PROVIDED RECORDS:
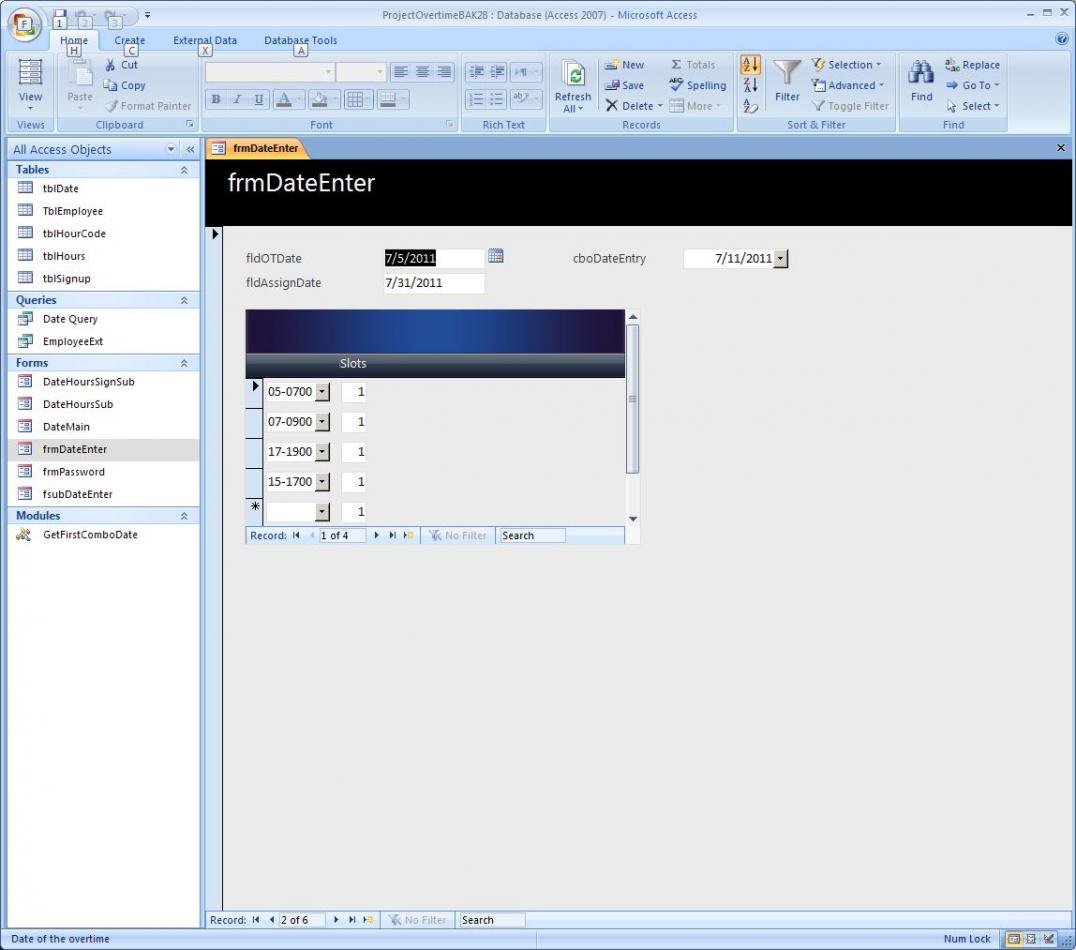This screenshot has width=1076, height=950.
Task: Open the cboDateEntry dropdown arrow
Action: tap(781, 259)
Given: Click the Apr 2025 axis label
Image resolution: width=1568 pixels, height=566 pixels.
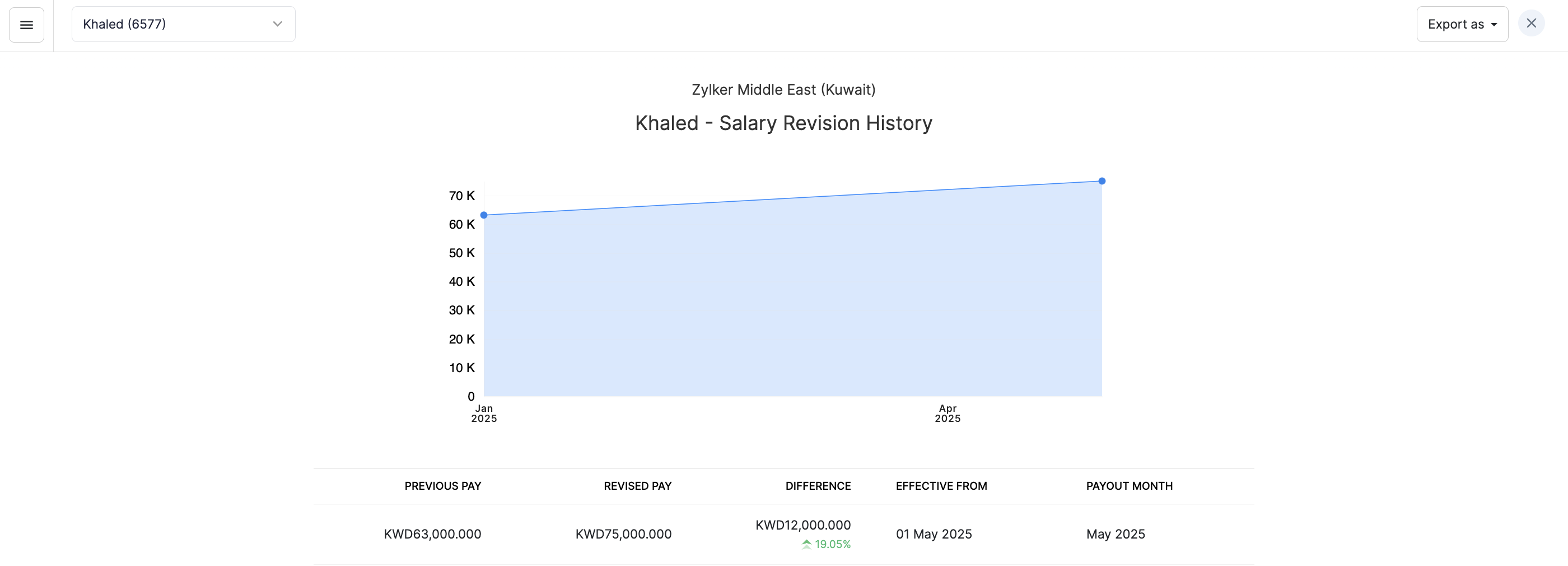Looking at the screenshot, I should 947,413.
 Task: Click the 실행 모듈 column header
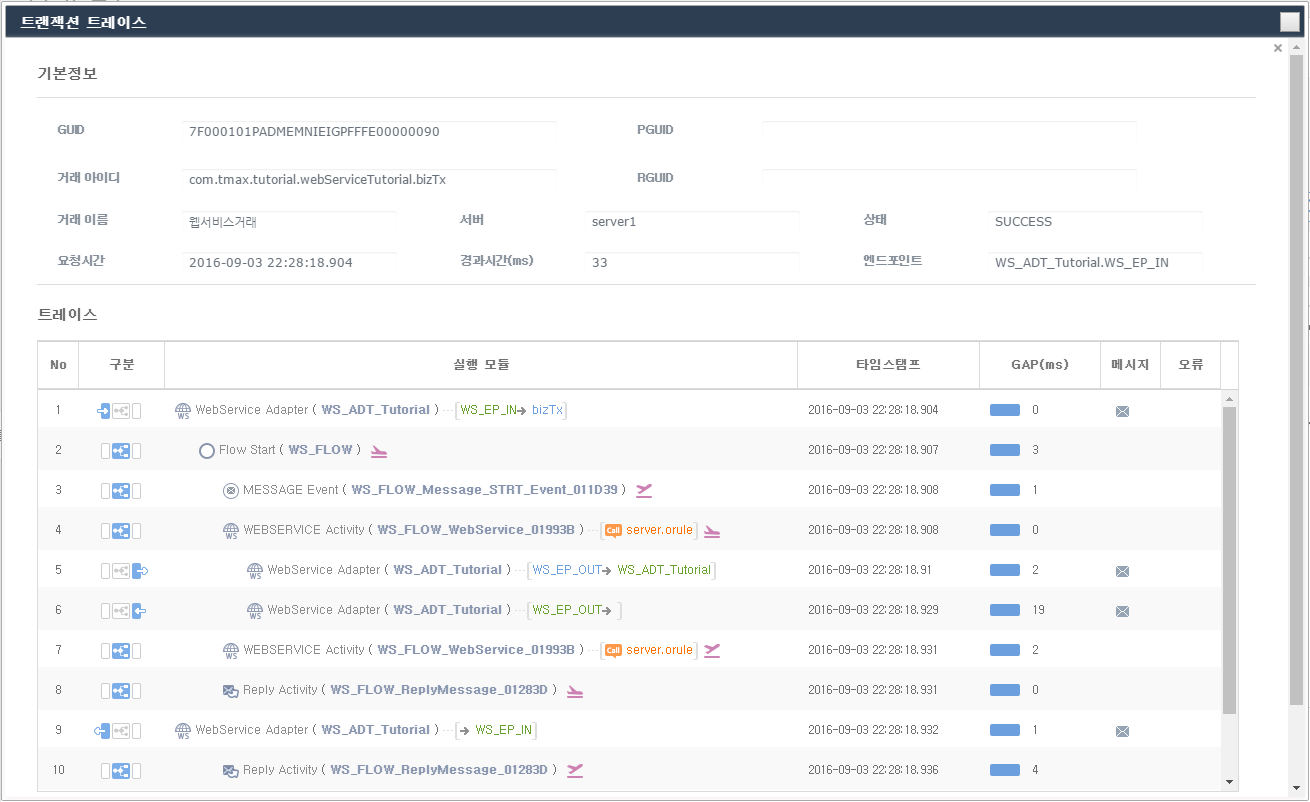point(480,364)
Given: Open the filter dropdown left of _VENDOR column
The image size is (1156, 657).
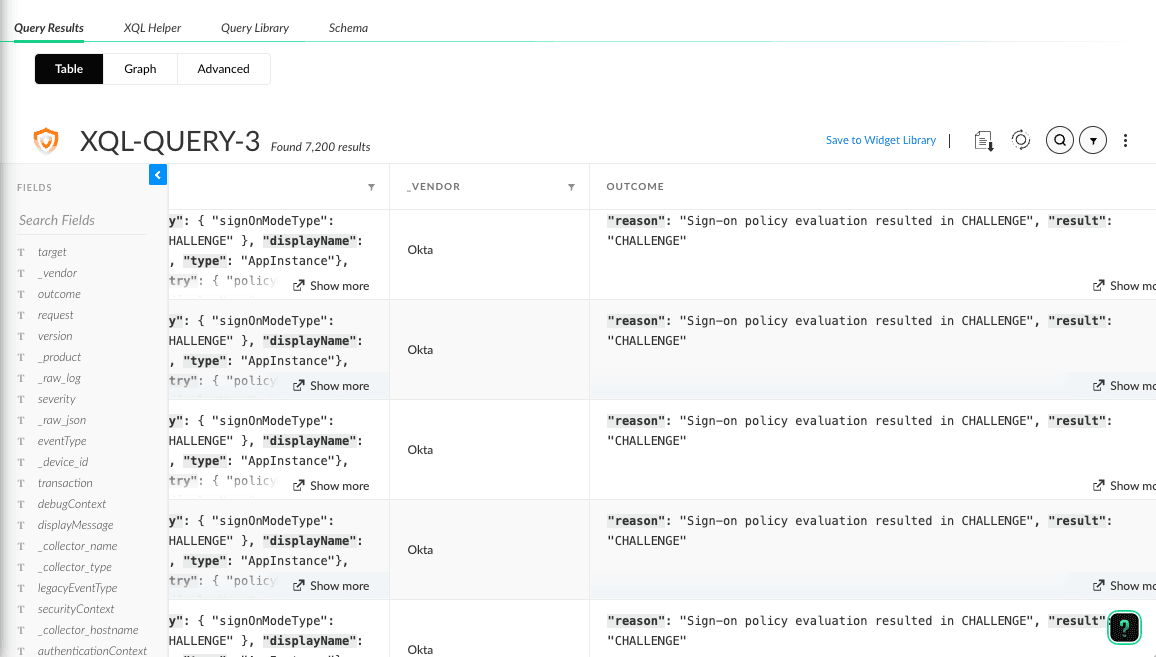Looking at the screenshot, I should 371,187.
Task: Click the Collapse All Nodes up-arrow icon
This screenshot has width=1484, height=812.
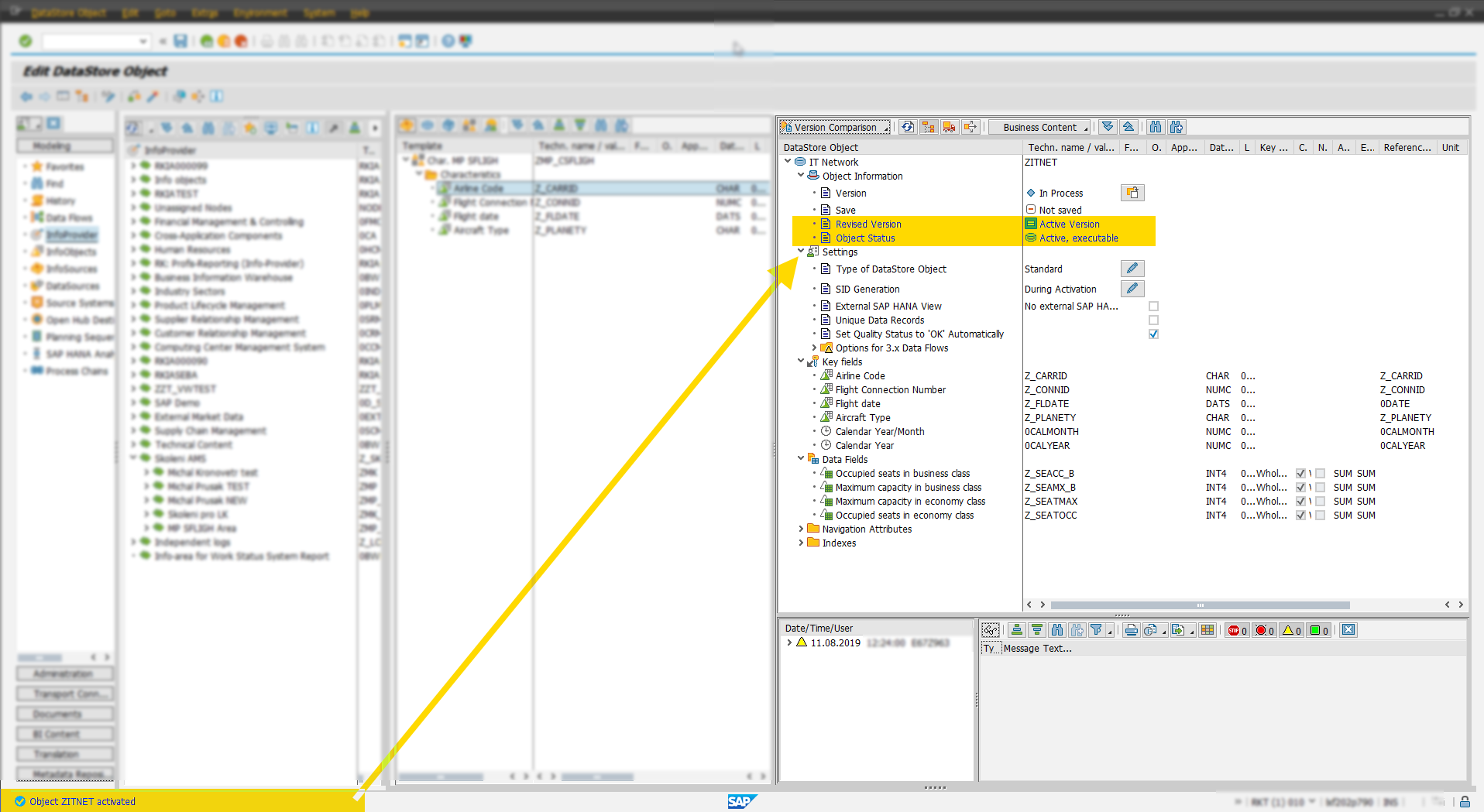Action: click(1128, 127)
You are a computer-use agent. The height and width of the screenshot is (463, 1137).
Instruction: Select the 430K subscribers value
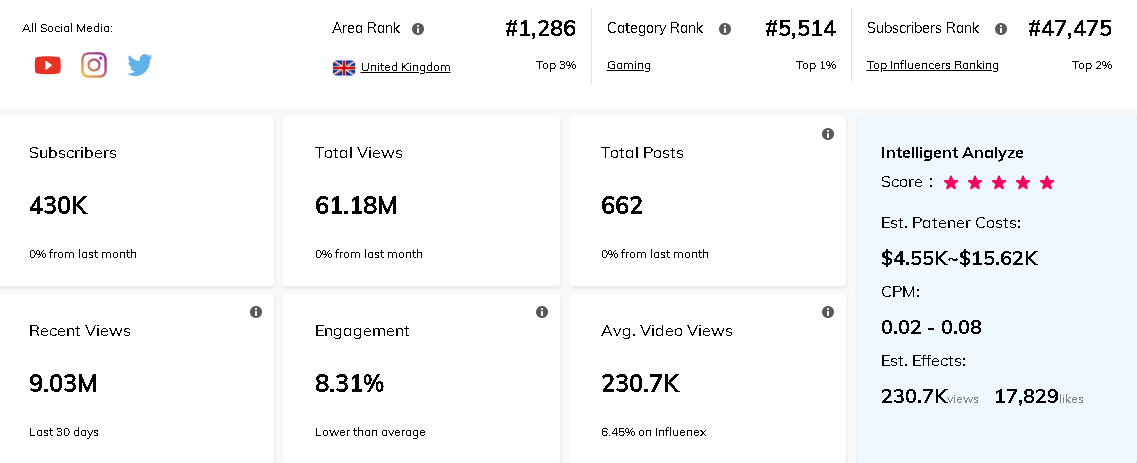click(x=59, y=206)
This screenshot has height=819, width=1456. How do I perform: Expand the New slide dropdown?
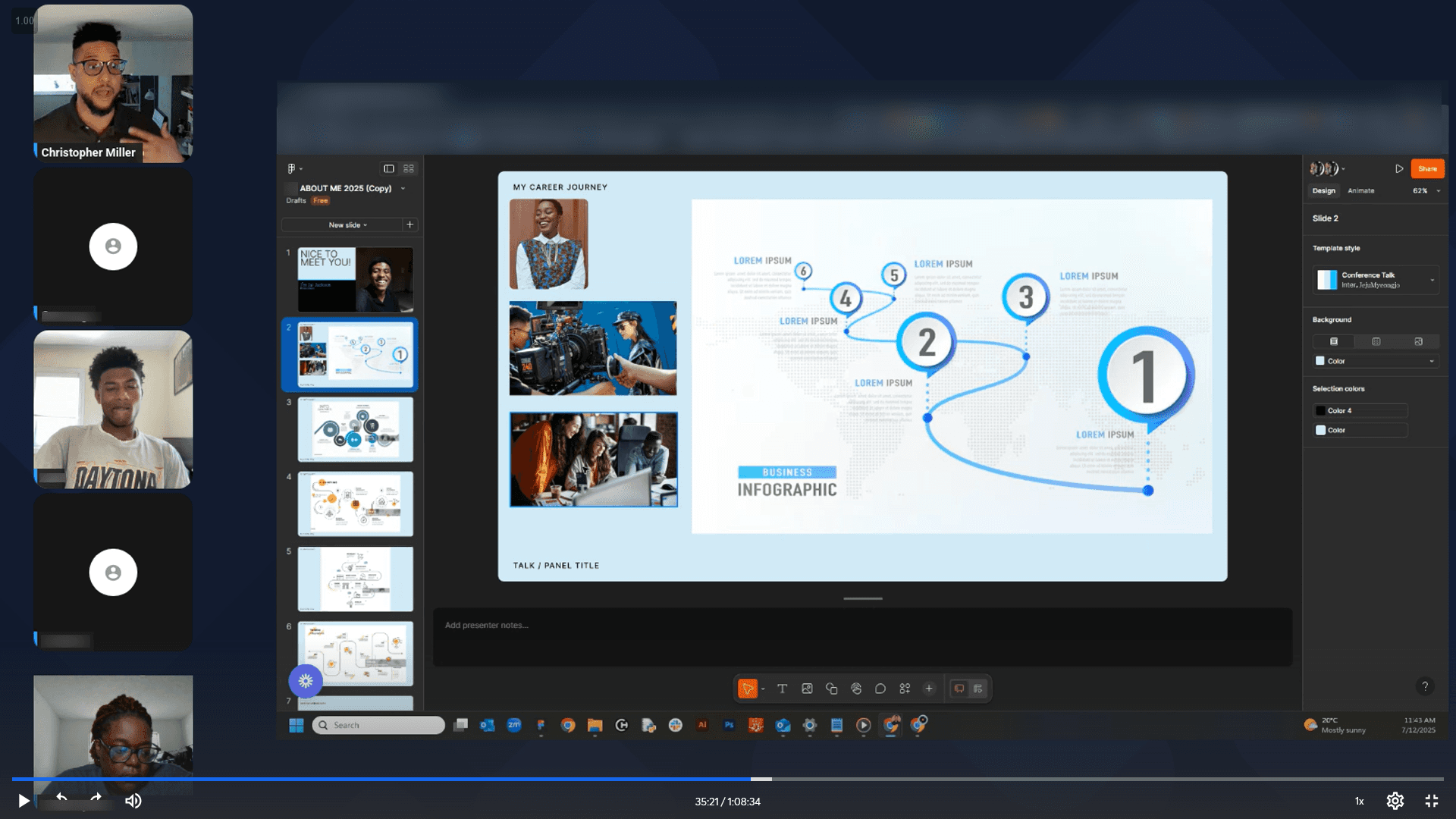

WHAT TO WORK ON: Update the listing above by replacing "column" with "field" and keeping everything else unchanged. Leave the pictures out of the result.

OUTPUT OF THE EXERCISE:
This screenshot has width=1076, height=950.
Task: Open the cboDateEntry dropdown arrow
Action: tap(781, 259)
Given: Click the Apr 2025 axis label
Image resolution: width=1568 pixels, height=566 pixels.
Looking at the screenshot, I should 947,413.
 Task: Click the 실행 모듈 field header
point(480,364)
Given: Open the filter dropdown left of _VENDOR field
The image size is (1156, 657).
Looking at the screenshot, I should 371,187.
Task: Click the Collapse All Nodes up-arrow icon
This screenshot has width=1484, height=812.
Action: click(1128, 127)
You are a computer-use agent. The height and width of the screenshot is (463, 1137).
Instruction: Select the 430K subscribers value
click(x=59, y=206)
This screenshot has height=819, width=1456. How do I perform: Expand the New slide dropdown?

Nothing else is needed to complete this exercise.